» Task prompt
Set out all of the rows below as a numbered list, omitting any blank lines.

-- -- --

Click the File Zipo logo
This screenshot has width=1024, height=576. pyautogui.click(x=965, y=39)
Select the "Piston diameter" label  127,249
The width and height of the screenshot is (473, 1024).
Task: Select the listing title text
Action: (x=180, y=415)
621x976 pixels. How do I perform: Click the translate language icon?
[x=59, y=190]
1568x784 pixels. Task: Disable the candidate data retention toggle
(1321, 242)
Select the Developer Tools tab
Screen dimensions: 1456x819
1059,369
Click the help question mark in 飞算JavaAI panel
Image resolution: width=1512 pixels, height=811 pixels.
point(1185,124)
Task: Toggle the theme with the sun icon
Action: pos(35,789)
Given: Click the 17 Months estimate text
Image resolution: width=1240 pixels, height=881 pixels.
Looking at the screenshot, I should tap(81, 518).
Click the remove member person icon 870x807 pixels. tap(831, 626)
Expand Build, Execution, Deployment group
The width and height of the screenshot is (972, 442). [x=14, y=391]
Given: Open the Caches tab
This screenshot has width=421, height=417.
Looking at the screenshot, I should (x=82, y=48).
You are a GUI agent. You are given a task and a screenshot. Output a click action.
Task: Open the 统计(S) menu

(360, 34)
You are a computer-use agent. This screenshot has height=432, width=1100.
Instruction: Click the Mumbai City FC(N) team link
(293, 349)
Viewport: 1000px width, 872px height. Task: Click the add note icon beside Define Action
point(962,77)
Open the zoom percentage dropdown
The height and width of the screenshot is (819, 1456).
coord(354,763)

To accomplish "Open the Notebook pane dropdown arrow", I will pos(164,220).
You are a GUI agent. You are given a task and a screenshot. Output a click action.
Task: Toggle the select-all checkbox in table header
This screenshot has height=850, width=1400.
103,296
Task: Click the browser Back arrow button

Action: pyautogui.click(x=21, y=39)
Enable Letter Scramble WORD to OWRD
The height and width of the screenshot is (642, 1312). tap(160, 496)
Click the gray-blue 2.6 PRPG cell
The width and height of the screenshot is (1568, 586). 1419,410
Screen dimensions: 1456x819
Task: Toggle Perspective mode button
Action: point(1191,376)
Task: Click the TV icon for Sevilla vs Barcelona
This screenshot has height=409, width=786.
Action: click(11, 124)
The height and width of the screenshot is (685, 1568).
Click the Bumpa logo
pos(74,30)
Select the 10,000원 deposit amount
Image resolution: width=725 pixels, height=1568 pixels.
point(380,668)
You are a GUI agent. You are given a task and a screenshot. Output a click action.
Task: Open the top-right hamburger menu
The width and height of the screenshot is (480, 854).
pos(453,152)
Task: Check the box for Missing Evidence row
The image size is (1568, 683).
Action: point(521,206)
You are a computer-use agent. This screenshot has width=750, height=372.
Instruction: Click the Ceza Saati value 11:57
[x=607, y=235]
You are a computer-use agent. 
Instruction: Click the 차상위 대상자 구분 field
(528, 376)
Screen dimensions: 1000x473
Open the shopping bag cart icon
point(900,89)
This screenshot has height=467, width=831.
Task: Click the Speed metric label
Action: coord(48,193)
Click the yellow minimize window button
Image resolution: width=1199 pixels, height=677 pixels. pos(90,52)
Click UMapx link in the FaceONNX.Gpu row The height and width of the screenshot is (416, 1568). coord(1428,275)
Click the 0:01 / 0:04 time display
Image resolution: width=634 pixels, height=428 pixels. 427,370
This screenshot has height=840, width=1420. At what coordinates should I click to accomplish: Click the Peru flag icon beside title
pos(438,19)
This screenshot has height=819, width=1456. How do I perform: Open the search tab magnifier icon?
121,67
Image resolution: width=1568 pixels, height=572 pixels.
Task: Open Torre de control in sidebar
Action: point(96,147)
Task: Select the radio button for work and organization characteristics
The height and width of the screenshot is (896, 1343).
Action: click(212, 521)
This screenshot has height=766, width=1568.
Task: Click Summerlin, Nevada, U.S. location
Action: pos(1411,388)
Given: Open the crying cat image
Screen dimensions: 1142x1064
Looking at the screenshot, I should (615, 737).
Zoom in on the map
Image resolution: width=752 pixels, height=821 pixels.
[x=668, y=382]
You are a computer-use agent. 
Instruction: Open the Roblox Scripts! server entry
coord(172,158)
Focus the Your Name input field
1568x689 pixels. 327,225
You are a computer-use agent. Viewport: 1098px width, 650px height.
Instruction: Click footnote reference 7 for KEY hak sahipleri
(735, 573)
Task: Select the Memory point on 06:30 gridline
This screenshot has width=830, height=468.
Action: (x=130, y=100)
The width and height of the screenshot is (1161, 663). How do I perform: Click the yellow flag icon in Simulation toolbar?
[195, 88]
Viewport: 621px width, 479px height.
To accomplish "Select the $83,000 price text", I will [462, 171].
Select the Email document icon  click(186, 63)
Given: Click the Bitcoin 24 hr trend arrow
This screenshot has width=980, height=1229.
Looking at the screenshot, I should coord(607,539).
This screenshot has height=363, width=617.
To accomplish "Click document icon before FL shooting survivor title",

-- -- --

» Problem solution
1. Click the File Zipo logo
2. This screenshot has width=1024, height=576. pyautogui.click(x=965, y=39)
3. Select the "Piston diameter" label  127,249
4. The width and height of the screenshot is (473, 1024).
5. Task: Select the listing title text
6. Action: (x=180, y=415)
7. 621x976 pixels. How do I perform: Click the translate language icon?
8. [x=59, y=190]
9. 1568x784 pixels. Task: Disable the candidate data retention toggle
10. (1321, 242)
11. Select the Developer Tools tab
12. Screen dimensions: 1456x819
13. 1059,369
14. Click the help question mark in 飞算JavaAI panel
15. Image resolution: width=1512 pixels, height=811 pixels.
16. point(1185,124)
17. Task: Toggle the theme with the sun icon
18. Action: pos(35,789)
19. Given: Click the 17 Months estimate text
20. Image resolution: width=1240 pixels, height=881 pixels.
21. Looking at the screenshot, I should tap(81, 518).
22. Click the remove member person icon 870x807 pixels. tap(831, 626)
23. Expand Build, Execution, Deployment group
24. The width and height of the screenshot is (972, 442). [x=14, y=391]
25. Given: Open the Caches tab
26. This screenshot has width=421, height=417.
27. Looking at the screenshot, I should (x=82, y=48).
28. You are a GUI agent. You are given a task and a screenshot. Output a click action.
29. Task: Open the 统计(S) menu
30. (360, 34)
31. You are a computer-use agent. This screenshot has height=432, width=1100.
32. Instruction: Click the Mumbai City FC(N) team link
33. (293, 349)
34. Viewport: 1000px width, 872px height. Task: Click the add note icon beside Define Action
35. point(962,77)
36. Open the zoom percentage dropdown
37. The height and width of the screenshot is (819, 1456).
38. coord(354,763)
39. To accomplish "Open the Notebook pane dropdown arrow", I will pos(164,220).
40. You are a GUI agent. You are given a task and a screenshot. Output a click action.
41. Task: Toggle the select-all checkbox in table header
42. This screenshot has height=850, width=1400.
43. 103,296
44. Task: Click the browser Back arrow button
45. Action: pyautogui.click(x=21, y=39)
46. Enable Letter Scramble WORD to OWRD
47. The height and width of the screenshot is (642, 1312). tap(160, 496)
48. Click the gray-blue 2.6 PRPG cell
49. The width and height of the screenshot is (1568, 586). 1419,410
50. Screen dimensions: 1456x819
51. Task: Toggle Perspective mode button
52. Action: point(1191,376)
53. Task: Click the TV icon for Sevilla vs Barcelona
54. This screenshot has height=409, width=786.
55. Action: click(11, 124)
56. The height and width of the screenshot is (685, 1568).
57. Click the Bumpa logo
58. pos(74,30)
59. Select the 10,000원 deposit amount
60. Image resolution: width=725 pixels, height=1568 pixels.
61. point(380,668)
62. You are a GUI agent. You are given a task and a screenshot. Output a click action.
63. Task: Open the top-right hamburger menu
64. The width and height of the screenshot is (480, 854).
65. pos(453,152)
66. Task: Check the box for Missing Evidence row
67. The image size is (1568, 683).
68. Action: point(521,206)
69. You are a computer-use agent. This screenshot has width=750, height=372.
70. Instruction: Click the Ceza Saati value 11:57
71. [x=607, y=235]
72. You are a computer-use agent. 
73. Instruction: Click the 차상위 대상자 구분 field
74. (528, 376)
75. Screen dimensions: 1000x473
76. Open the shopping bag cart icon
77. point(900,89)
78. This screenshot has height=467, width=831.
79. Task: Click the Speed metric label
80. Action: coord(48,193)
81. Click the yellow minimize window button
82. Image resolution: width=1199 pixels, height=677 pixels. pos(90,52)
83. Click UMapx link in the FaceONNX.Gpu row The height and width of the screenshot is (416, 1568). coord(1428,275)
84. Click the 0:01 / 0:04 time display
85. Image resolution: width=634 pixels, height=428 pixels. 427,370
86. This screenshot has height=840, width=1420. At what coordinates should I click to accomplish: Click the Peru flag icon beside title
87. pos(438,19)
88. This screenshot has height=819, width=1456. How do I perform: Open the search tab magnifier icon?
89. 121,67
90. Image resolution: width=1568 pixels, height=572 pixels.
91. Task: Open Torre de control in sidebar
92. Action: point(96,147)
93. Task: Select the radio button for work and organization characteristics
94. The height and width of the screenshot is (896, 1343).
95. Action: click(212, 521)
96. This screenshot has height=766, width=1568.
97. Task: Click Summerlin, Nevada, U.S. location
98. Action: pos(1411,388)
99. Given: Open the crying cat image
100. Screen dimensions: 1142x1064
101. Looking at the screenshot, I should (615, 737).
102. Zoom in on the map
103. Image resolution: width=752 pixels, height=821 pixels.
104. [x=668, y=382]
105. You are a computer-use agent. 
106. Instruction: Open the Roblox Scripts! server entry
107. coord(172,158)
108. Focus the Your Name input field
109. 1568x689 pixels. 327,225
110. You are a computer-use agent. Viewport: 1098px width, 650px height.
111. Instruction: Click footnote reference 7 for KEY hak sahipleri
112. (735, 573)
113. Task: Select the Memory point on 06:30 gridline
114. This screenshot has width=830, height=468.
115. Action: (x=130, y=100)
116. The width and height of the screenshot is (1161, 663). How do I perform: Click the yellow flag icon in Simulation toolbar?
117. [195, 88]
118. Viewport: 621px width, 479px height.
119. To accomplish "Select the $83,000 price text", I will [462, 171].
120. Select the Email document icon  click(186, 63)
121. Given: Click the Bitcoin 24 hr trend arrow
122. This screenshot has width=980, height=1229.
123. Looking at the screenshot, I should coord(607,539).
124. This screenshot has height=363, width=617.
125. To accomplish "Click document icon before FL shooting survivor title",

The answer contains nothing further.